First, sales go down. Then, as buyers realize that the market ain't what it used to be, prices go down.
According to yesterday's report, the prices on the houses that were sold last year were actually slightly higher than the year before. But...this is a new year.

Meanwhile, David Lereah ought to get some kind of bonus...or at least a health check up. The man is chief economist for the National Association of Realtors and a fine shill for the industry. In his view, the US housing slump has "established a bottom." Now, wait a minute.
We're having trouble picturing it. A bottom that is higher than the top? What kind of strange animal is this? Oh, it is one standing on its head!

Hey...anything is possible.

*** Vanity...vanity...all is vanity.

Human vanity must have reached some epic peak. In today's 'Metro' newspaper, an article tells us what we can do to "Save the Planet." Widespread is the notion that the earth has been given to us...rather than we to it.
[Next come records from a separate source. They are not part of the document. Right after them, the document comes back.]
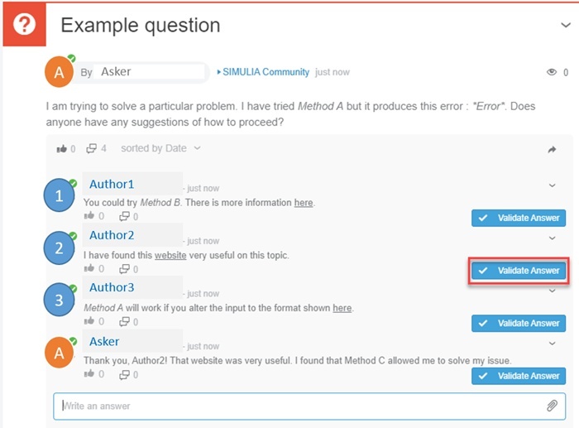
Task: Click the share arrow icon
Action: tap(553, 150)
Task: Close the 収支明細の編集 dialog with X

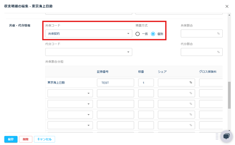Action: click(x=227, y=6)
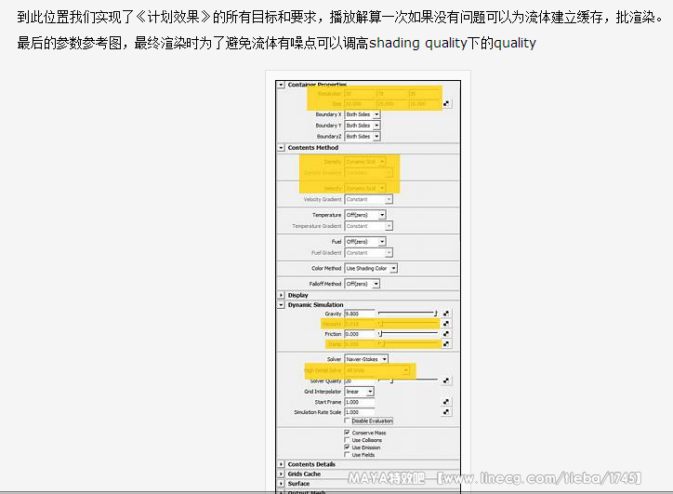Collapse the Dynamic Simulation section

coord(282,304)
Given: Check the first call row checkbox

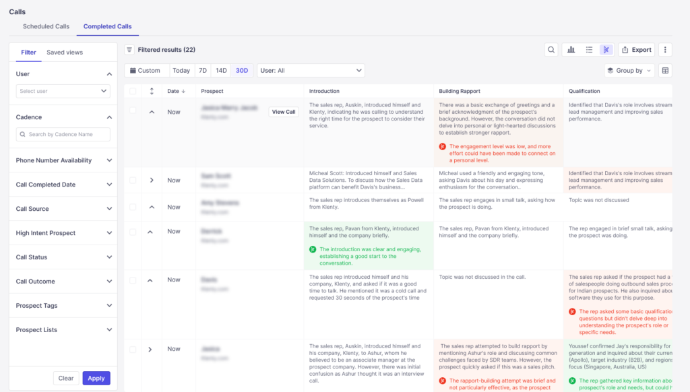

We are expected to take charge of it, to protect it, to nurture it, as if it were an orphan. Presumably, we are all now masters of the universe. If something bad happens to the earth, well, we'll just have to move to Mars. And then we can destroy that planet too.
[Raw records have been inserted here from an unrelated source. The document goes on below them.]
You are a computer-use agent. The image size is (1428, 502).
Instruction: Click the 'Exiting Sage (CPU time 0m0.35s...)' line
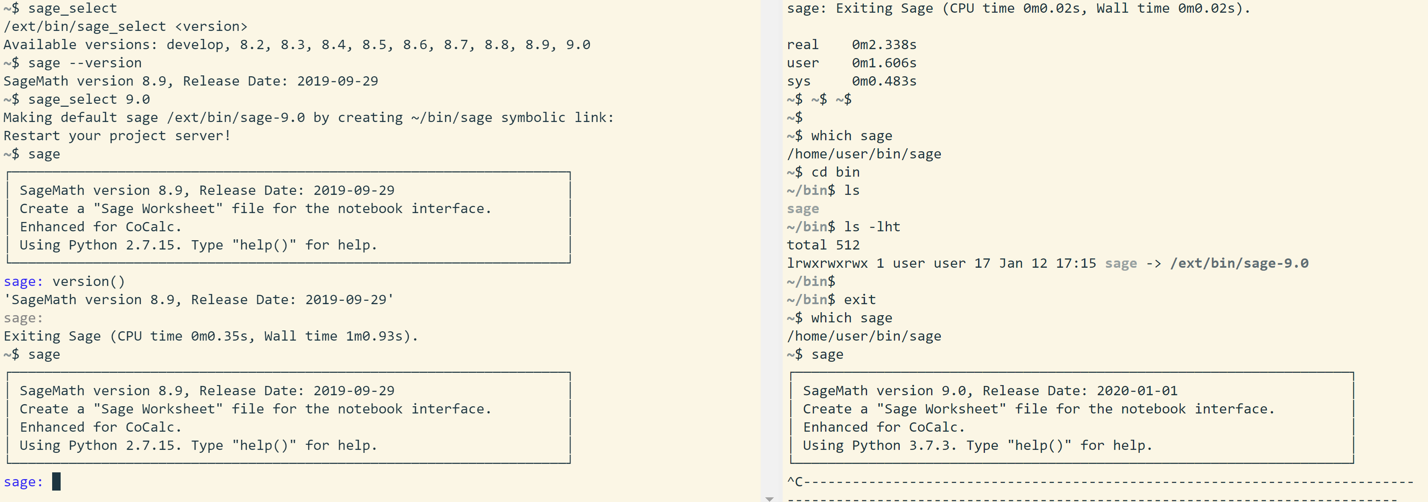211,336
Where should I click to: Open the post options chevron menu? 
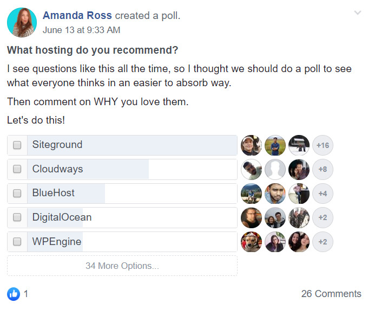[357, 13]
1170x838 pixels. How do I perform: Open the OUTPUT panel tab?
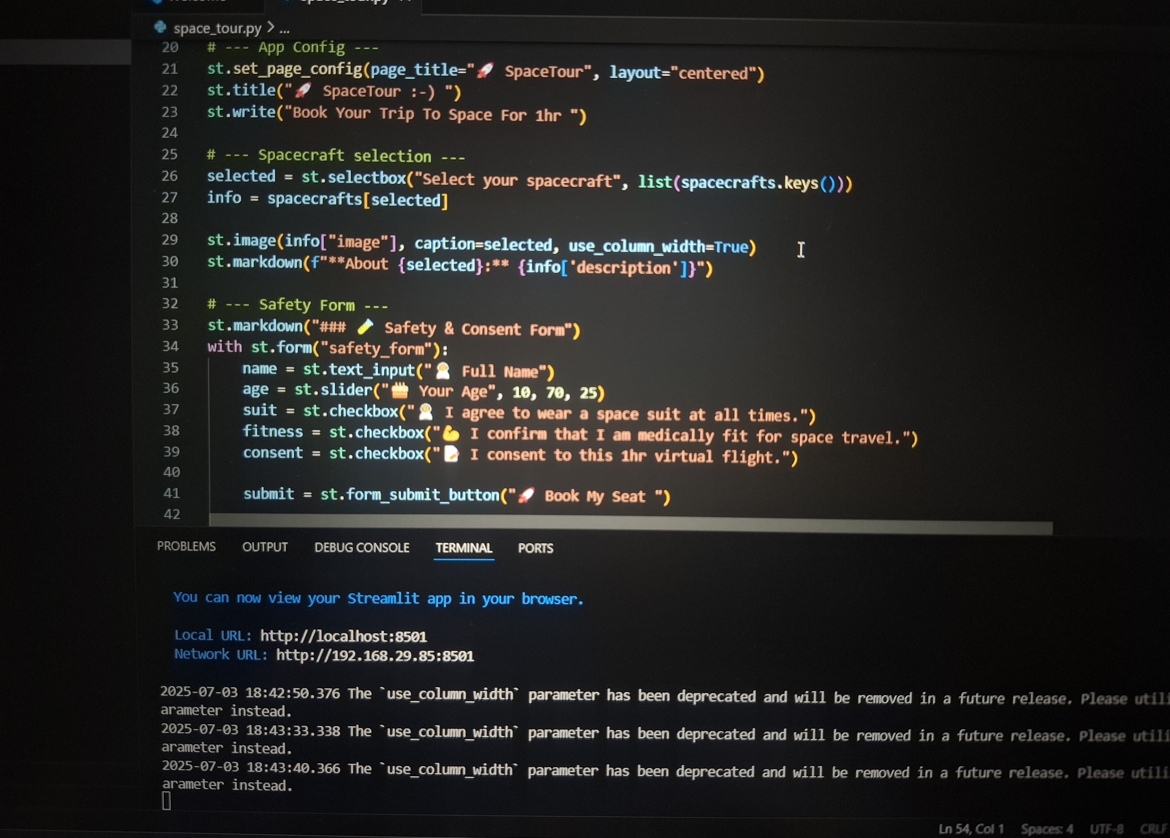pyautogui.click(x=265, y=547)
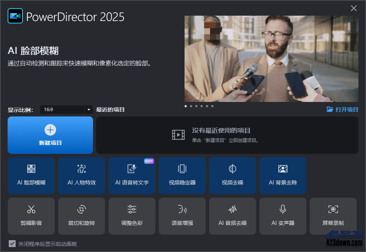Screen dimensions: 366x252
Task: Select the fourth carousel dot
Action: 202,106
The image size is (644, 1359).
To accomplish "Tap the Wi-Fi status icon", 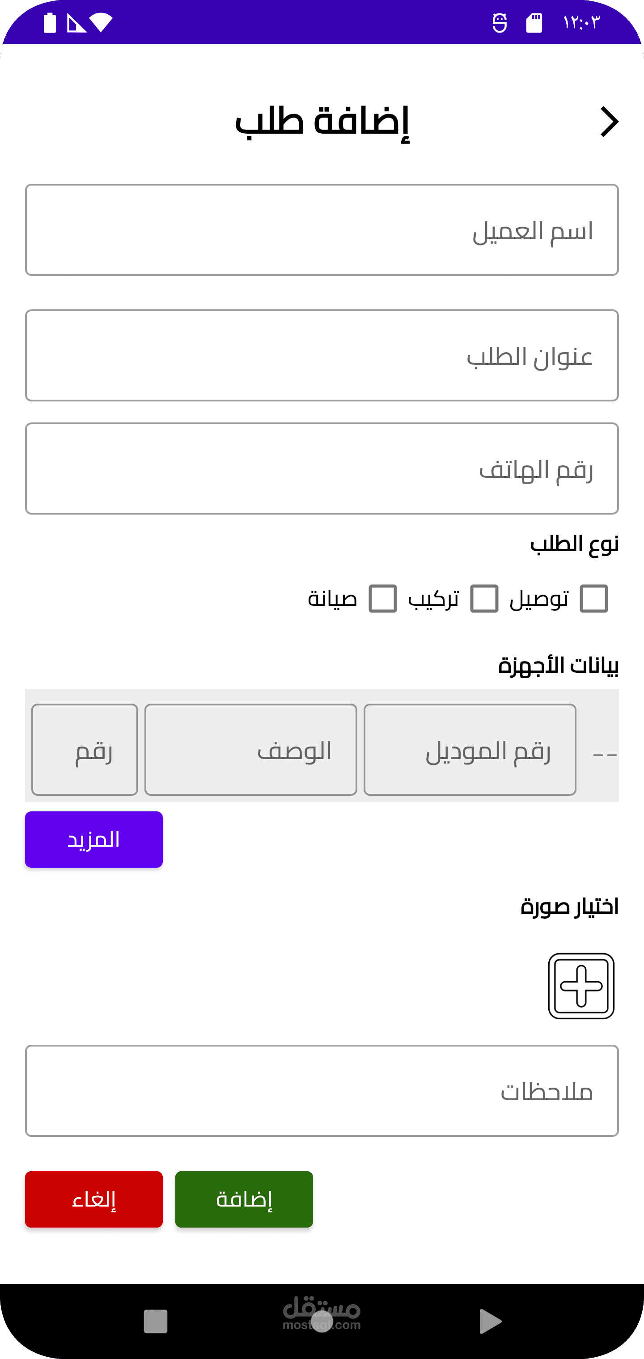I will (101, 23).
Maybe it is true. Maybe we are the crown of all creation. Maybe we are meant not merely to lord it over the fowl of the air and the fish of the sea...but over the entire solar system.

We don't know.

>From the dust of the earth have we arisen, dear reader.
We are part of it...we have evolved no further than any other species. Just differently. Perhaps the grace of God is upon us, or perhaps it is not. And even if it is, it is by no means a sure thing. God can change his mind about his chosen people. It wouldn't be the first time.

And as for the bubble planet. "The earth would stand by unmoved at the destruction of the entire human race,"
says the Marquis de Sade in "The Persecution and Assassination of the Marquis de Sade as Portrayed by the Inmates at the Asylum of Charenton."
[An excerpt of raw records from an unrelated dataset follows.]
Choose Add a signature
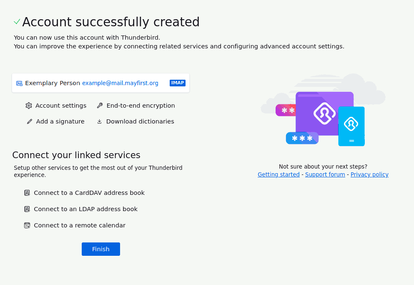This screenshot has width=414, height=285. click(x=60, y=121)
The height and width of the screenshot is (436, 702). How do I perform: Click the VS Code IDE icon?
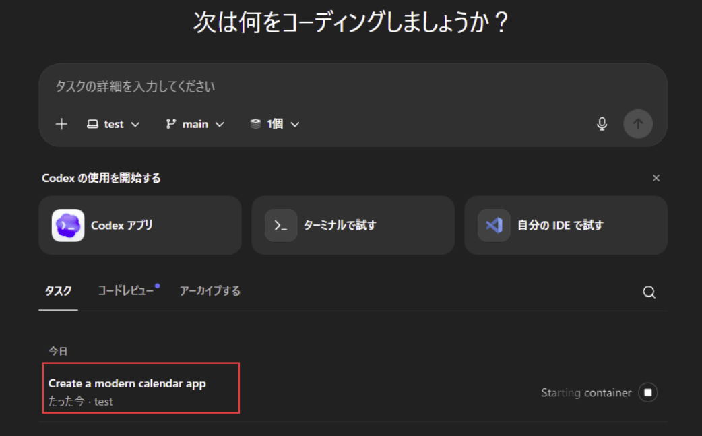coord(494,225)
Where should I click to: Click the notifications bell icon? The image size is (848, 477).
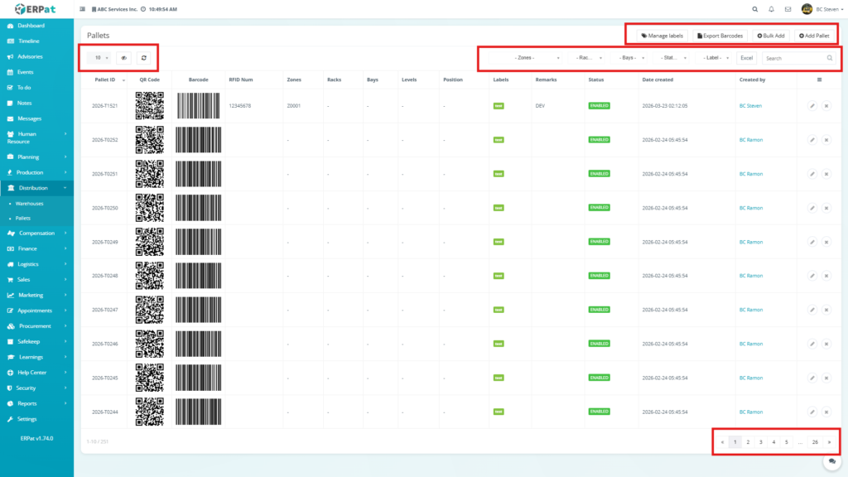(771, 9)
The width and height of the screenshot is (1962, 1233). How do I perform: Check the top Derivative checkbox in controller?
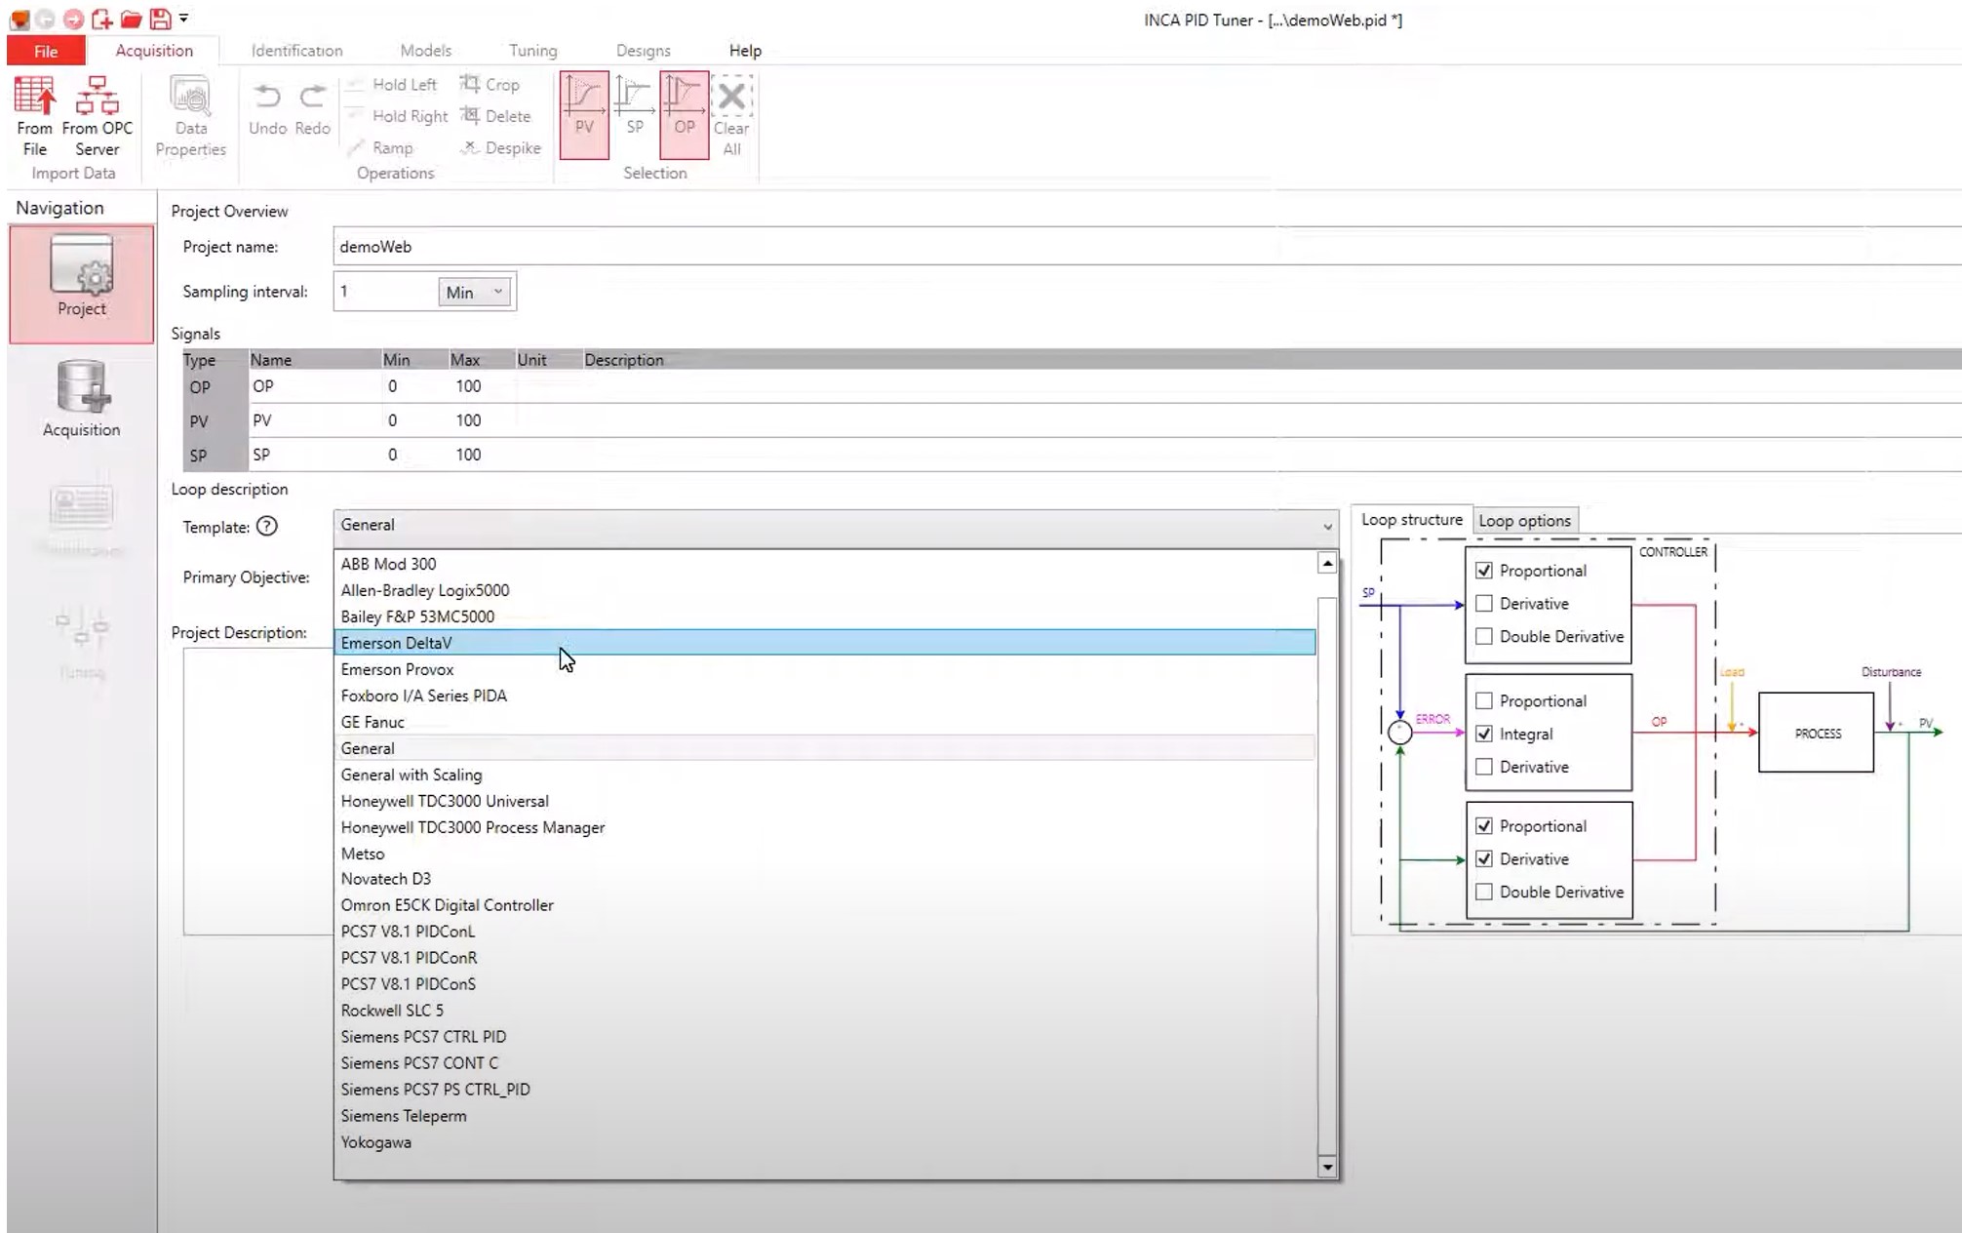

*** And ah...the wages of vanity...

"Who the hell is shooting at us," an American sergeant wants to know. Quoted in the International Herald Tribune, Sergeant Biletski was under pressure. He and his men were trying to conduct an operation in Baghdad.
They were trying to suppress 'insurgents.' But they didn't know who the insurgents were, where they were, or what they were doing. Either the Sunnis were shooting at them. Or the Shiites. Or the Iraqi army. Or just people who are sick of having their doors smashed in by foreigners. All they knew was that people seemed to be shooting at them from all directions...and their Iraqi allies had vanished.

"This place is a failure," Biletski suggests.

If it weren't for people getting killed and maimed, the whole thing would be a farce. For reasons of pure vanity, the US invaded the place. All we had to do was to knock that wicked Saddam Hussein off his perch and white doves would come out everywhere in the mideast.
And now, poor Sergeant Biletski, sent to a dreadful place to do dreadful work, finds out the truth.

The Iraqis, even those who are supposed to be sympathetic to the invaders, don't fight like Americans.
Can you believe it, dear reader? These people fight, well, like Arabs! After all these generations; they have still not learned the 'western way of war.' Instead, they hit and run, they stab us in the back, they take pot shots and go back to drinking their disgusting tea.
They kill each other and then, when we intervene, they all turn on us.

Who would have imagined? Who could have guessed? Who could have known?

Even the war mongers are trying to wash their hands of the whole business...

"I for one have become disillusioned with dreams of transforming Iraqi society from the top down," says David Brooks in the New York Times. The delusional hawks now say they are moving on to new illusions.

That is how it works. The world improvers don't fight their own wars. That's for others. And let others pay the taxes, too. Then, when the whole adventure inevitably goes bad, they are on to the next new thing.

Soldiers...taxpayers...voters – somebody's got to hold the bag.

Sgt. Biletski, you're on your own now.